Convinced? Perfect. Now, before you get started crafting a winning email marketing strategy, it’s crucial you establish a compliant foundation. Yes, I’m talking about HIPAA. Unfortunately, that’s all it takes to cause many providers to shy away from email marketing altogether. But I just convinced you that email marketing is a great way to engage patients and drive sales. So, what to do? Well, the key to HIPAA-compliant email marketing is getting permission.

Before I launch into my HIPAA advice, allow me to issue a blanket CYA: While I’m quite experienced in researching, deciphering, and writing about HIPAA rules and regulations—as well as the associated legalese—I am not a lawyer, nor do I have any HIPAA certifications. So please, if you have specific questions about HIPAA rules, regulations, and laws, feel free to ask them in the comments section below—but be advised, I may recommend (scratch that, I am recommending) that you speak to a legal professional or certified compliance expert (like Rick Gawenda of Gawenda Seminars or Tom Ambury of the PT Compliance Group).

Furthermore, keep in mind that we’re talking about email marketing. So, leave the PHI out of it, and stick to communication that is appropriate and relevant to large groups of readers—like sharing great content that speaks to, say, a segment of patients who are runners or a segment of patients who participate in aquatic therapy. Part of that content might involve promoting your clinic’s wellness services or upcoming events. Remember, the rules for sending PHI via email are far more strict than those governing other types of patient-provider email communications. As Luxsci states:

  • Any service—as well as its associated web interface—that you use for composing, sending, monitoring, and managing these messages and their corresponding campaigns must have a signed HIPAA Business Associate Agreement with you.
  • The messages you send must be secure and encrypted in transit to every recipient.

Still, the HIPAA rules around marketing—especially since the introduction of the 2013 HIPAA omnibus ruling—are murky at best. (Luxci boils it down like this: “If [the emails] are generic marketing or informational materials that are sent out to a wide array of people...not PHI.  If they are more specific like ‘suggested rehab plans’ or ‘test results’ or ‘appointment followup surveys or information,’ then they will probably be PHI.” See what I mean about murky?) That’s why, rather than deconstruct the rules on a case-by-case basis, I recommend that you simply include a marketing communications opt-in form as part of your intake packet. That way, there’s no question as to whether you can use your patients’ email addresses for marketing purposes.

Within the form, clearly explain the types of communications you will send. If patients hesitate to opt-in, explain how those communications will benefit them. And if patients still choose not to opt in, respect that decision and don’t press the issue. After they become more comfortable with you and your practice, you could always bring it up again later.
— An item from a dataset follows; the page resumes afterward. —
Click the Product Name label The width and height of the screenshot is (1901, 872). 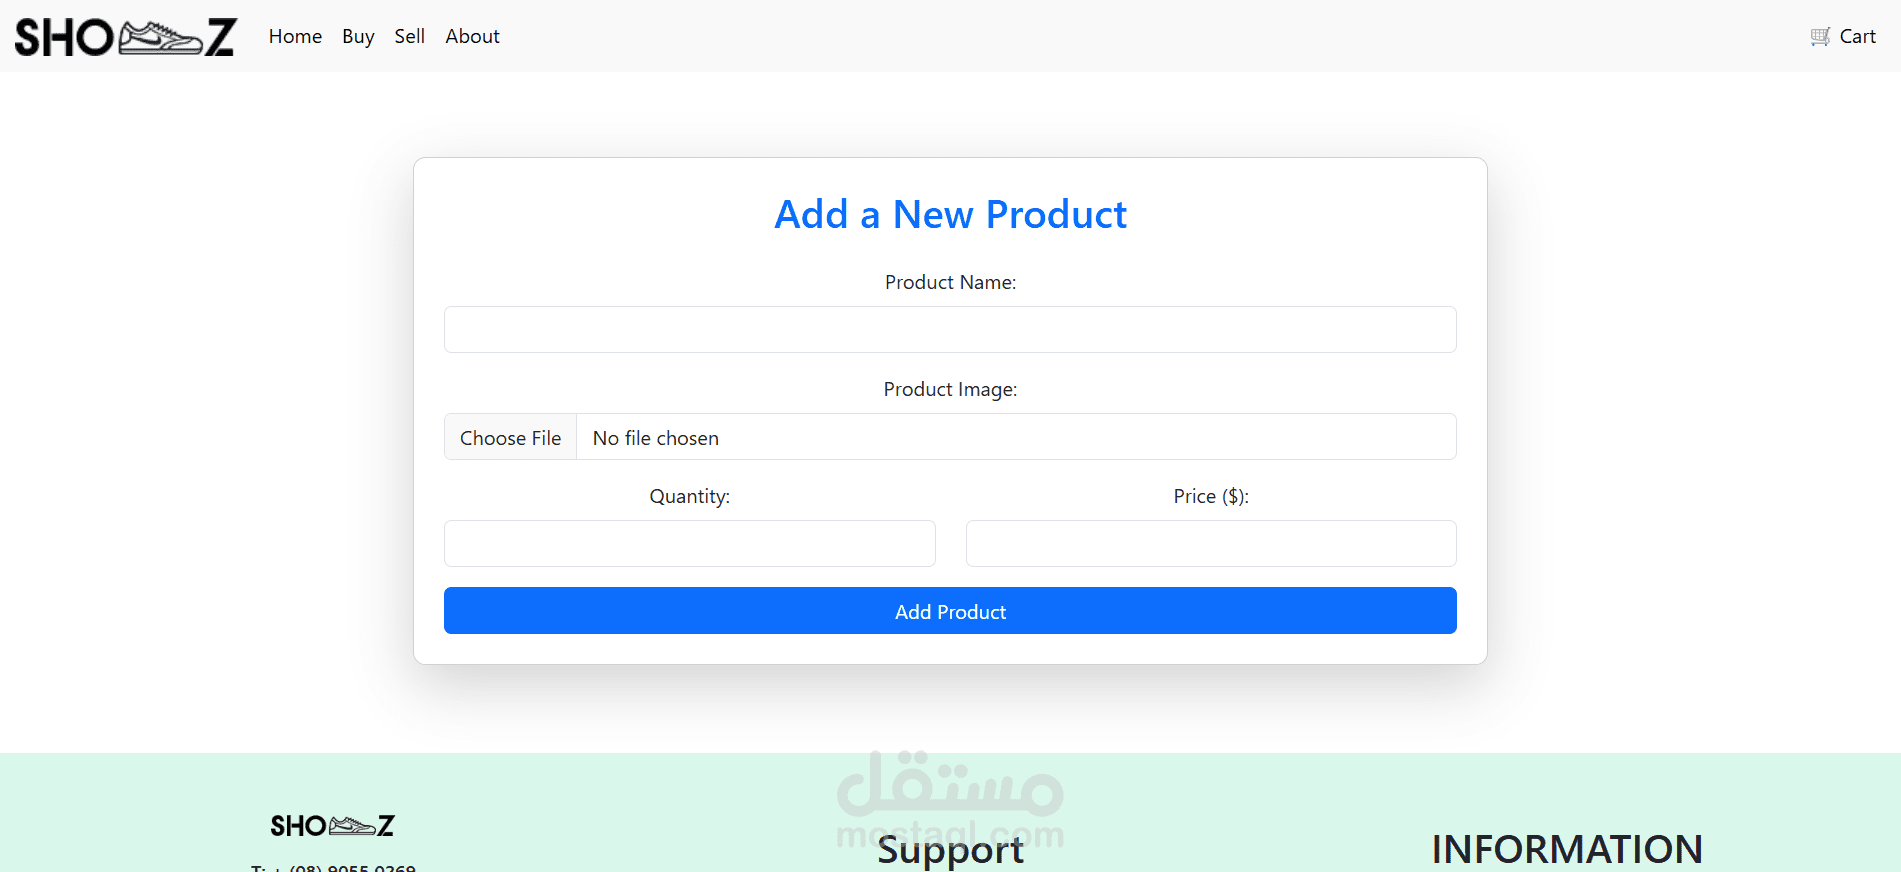click(x=950, y=282)
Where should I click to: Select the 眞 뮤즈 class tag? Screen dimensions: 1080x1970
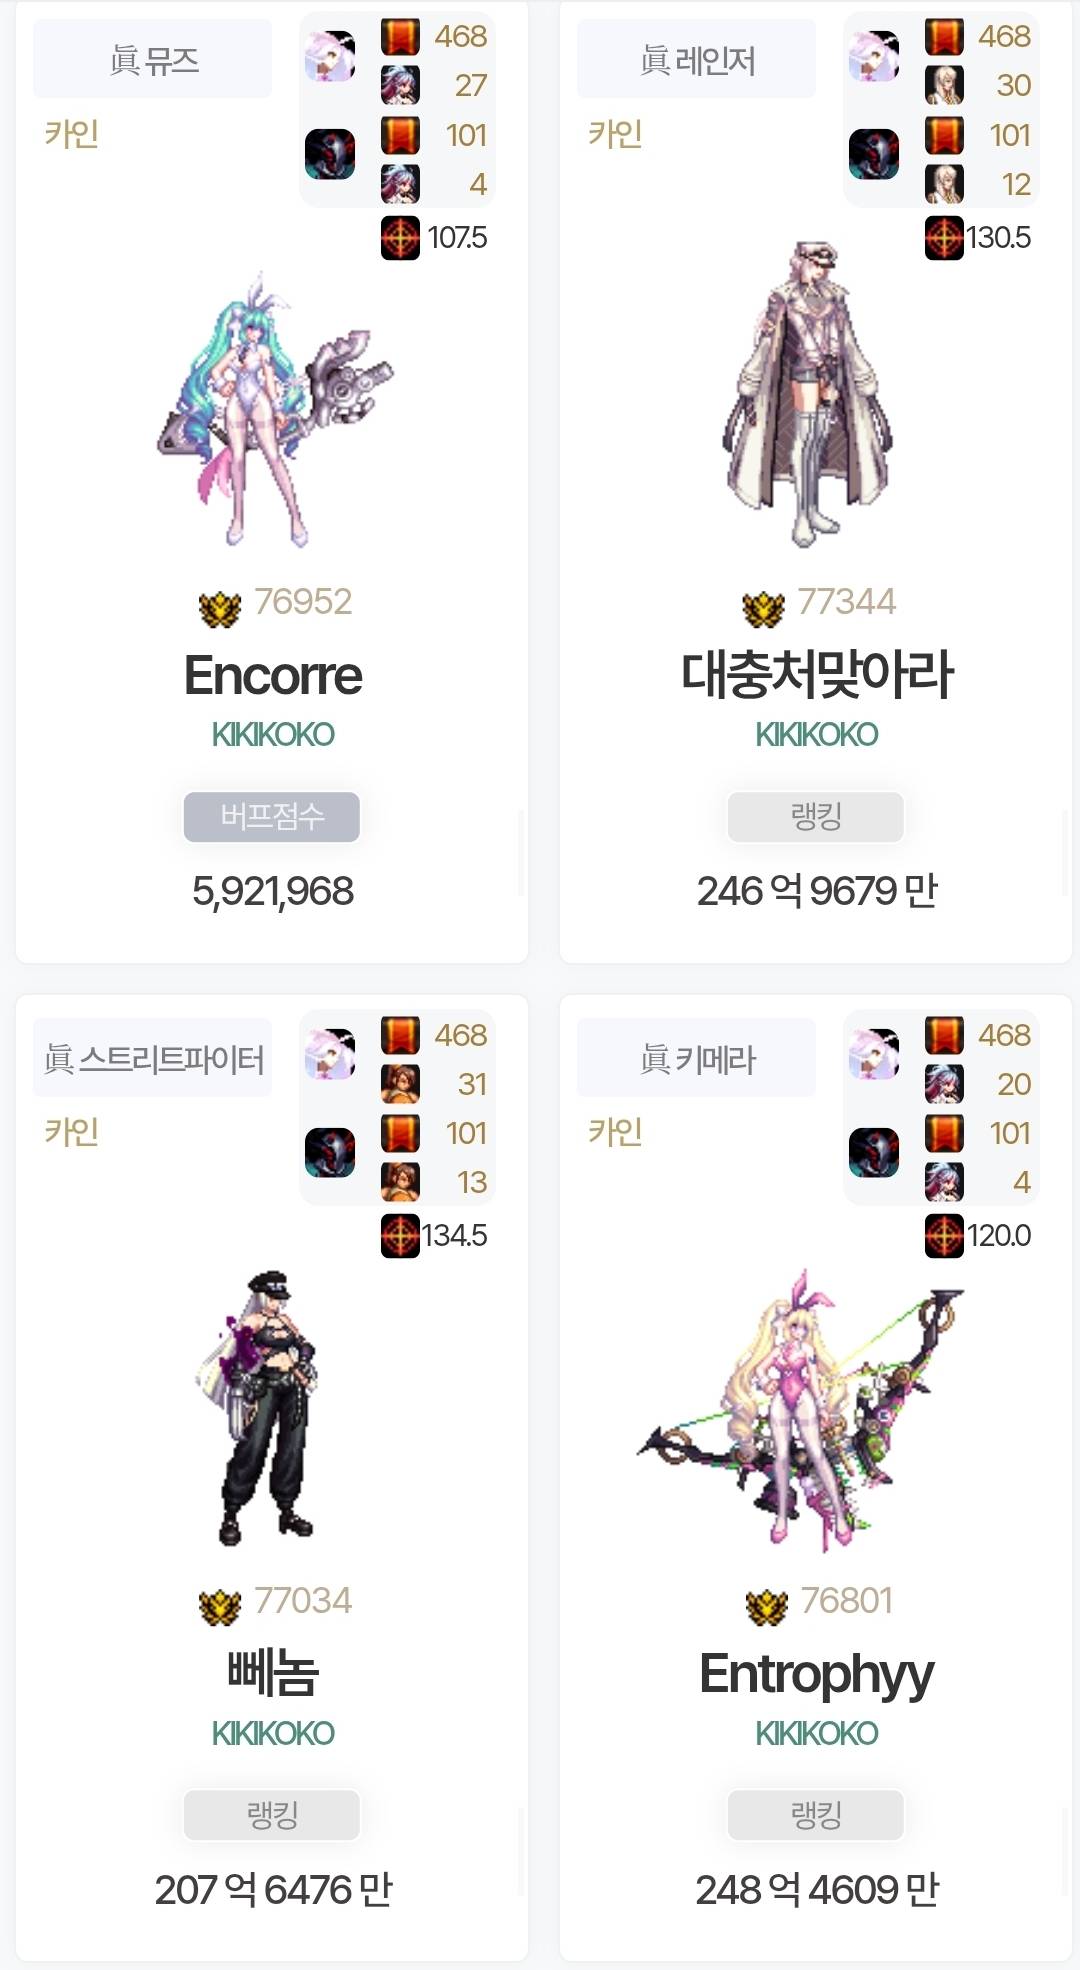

For example, if during treatment you mention a wellness event that your clinic is hosting, and the patient seems interested in attending, you could mention that you plan to send out an invitation to your email list—and ask if they’d like to opt in.
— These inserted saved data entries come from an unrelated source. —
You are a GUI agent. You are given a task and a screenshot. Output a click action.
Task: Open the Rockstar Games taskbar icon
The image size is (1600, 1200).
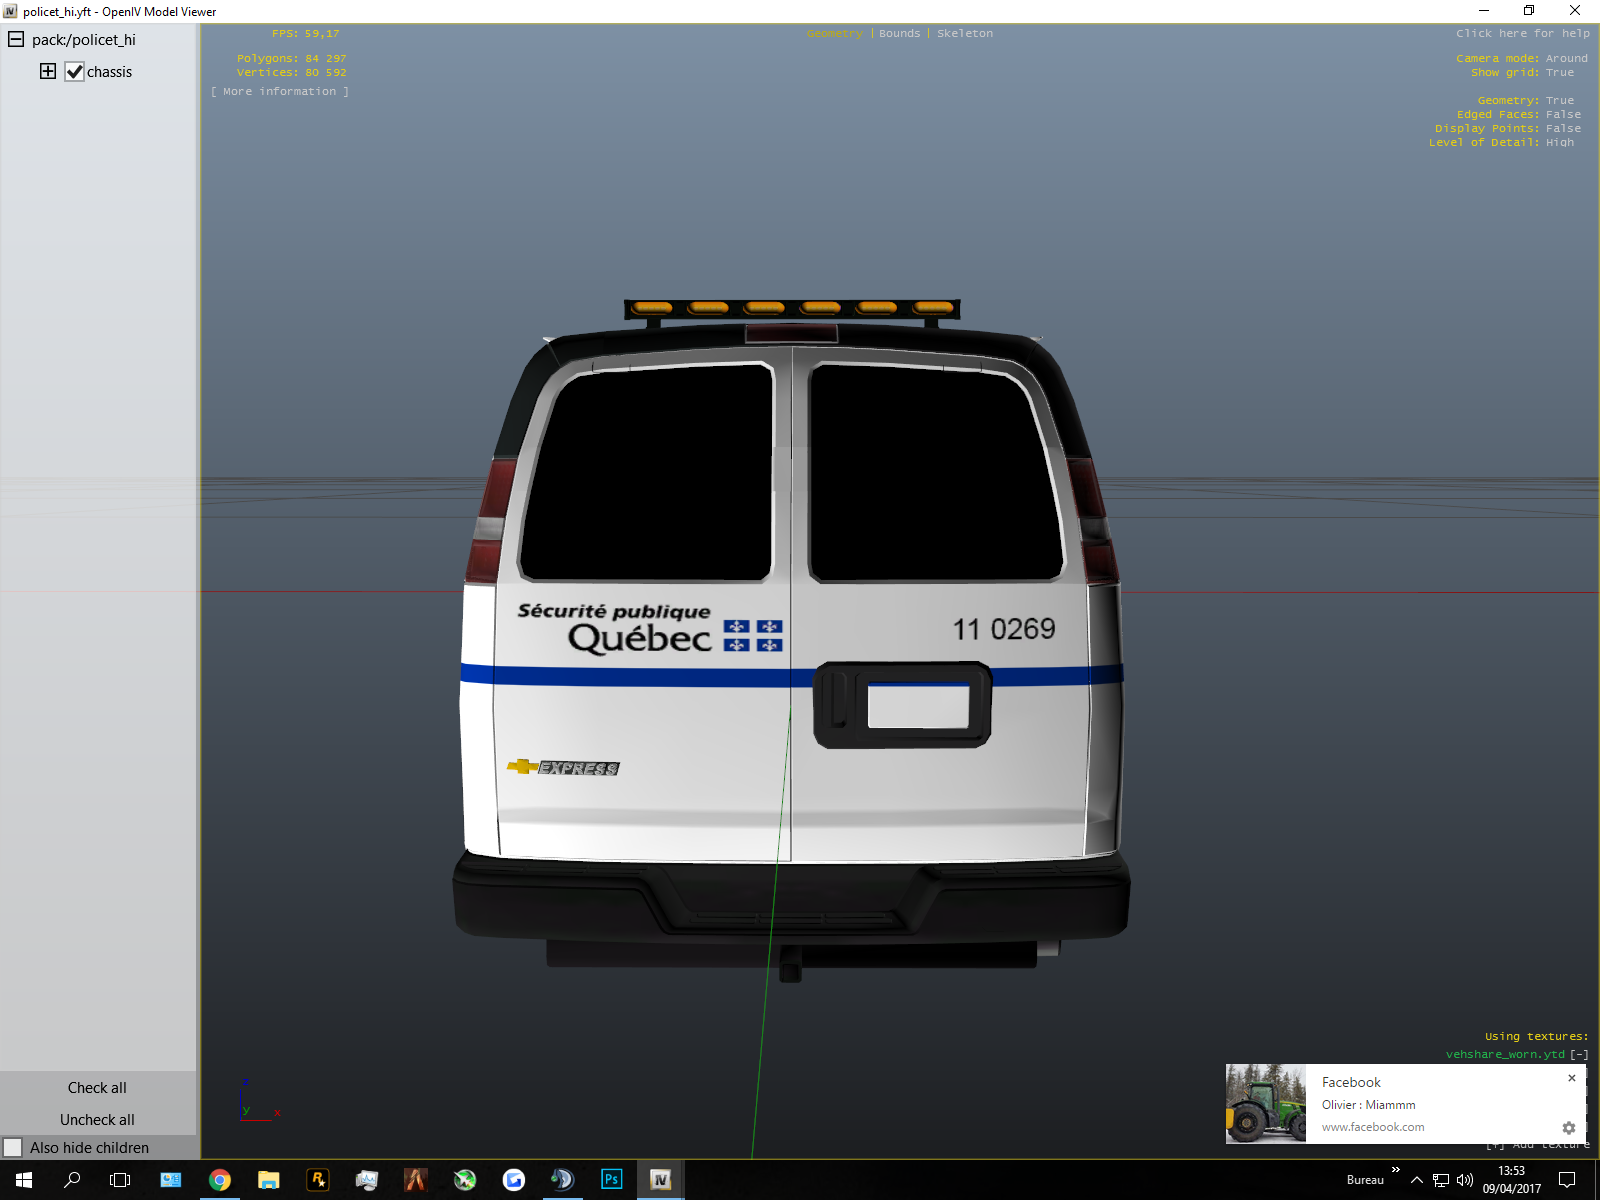tap(317, 1180)
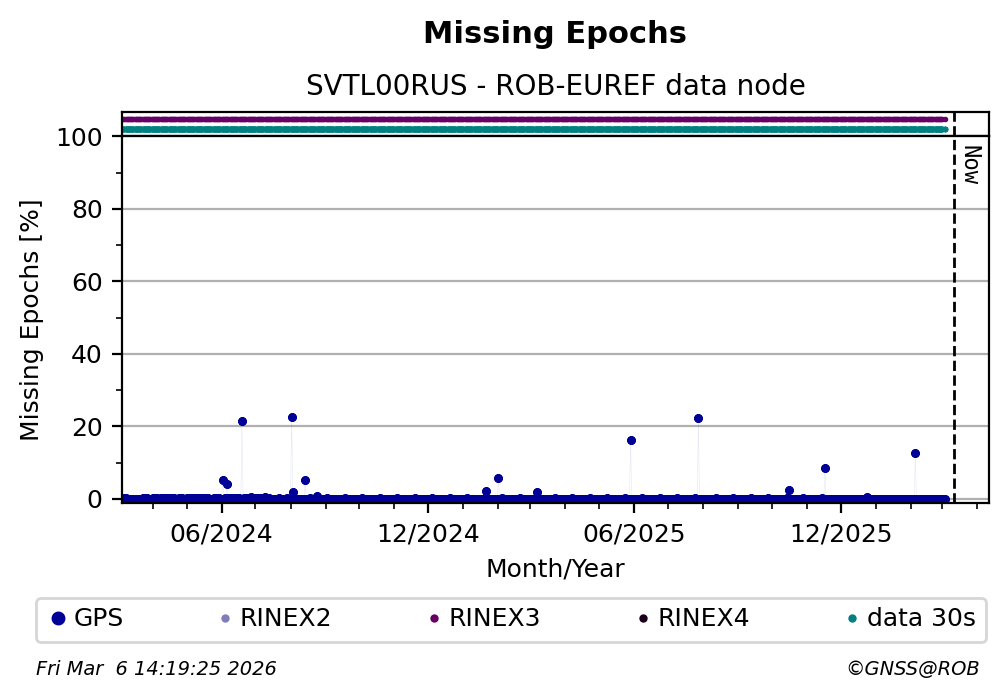Click the RINEX3 purple legend dot
The image size is (1008, 699).
pyautogui.click(x=434, y=619)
On the flipside, you are actually legally required to provide a clear avenue for your opt-ins to unsubscribe at any time. Unsubscribe links typically appear at the bottom of any marketing communications. You absolutely must—and I cannot emphasize this point enough—comply with any unsubscribe requests you receive.

In addition to an opt-in form, I recommend verifying that your email software vendor understands HIPAA and works with you to ensure compliance. Also, check out the HIPAA-compliant email marketing advice from Etna Interactive. Finally, remember that the email addresses you collect are considered PHI. Thus, you must handle them accordingly. That means no selling or disclosing them unless expressly allowed under HIPAA law.  

 

Now that you’re hip to HIPAA, it’s time to ignite your email marketing efforts. HIPAA requires a lot of precautions, but you shouldn’t completely shelve email out of fear. Take the necessary precautions—like you do for everything involving HIPAA—and reap the benefits of email. It’s better to be safe—and put in whatever legwork you need to make it work—than to avoid it altogether and be sorry you missed out on potential business.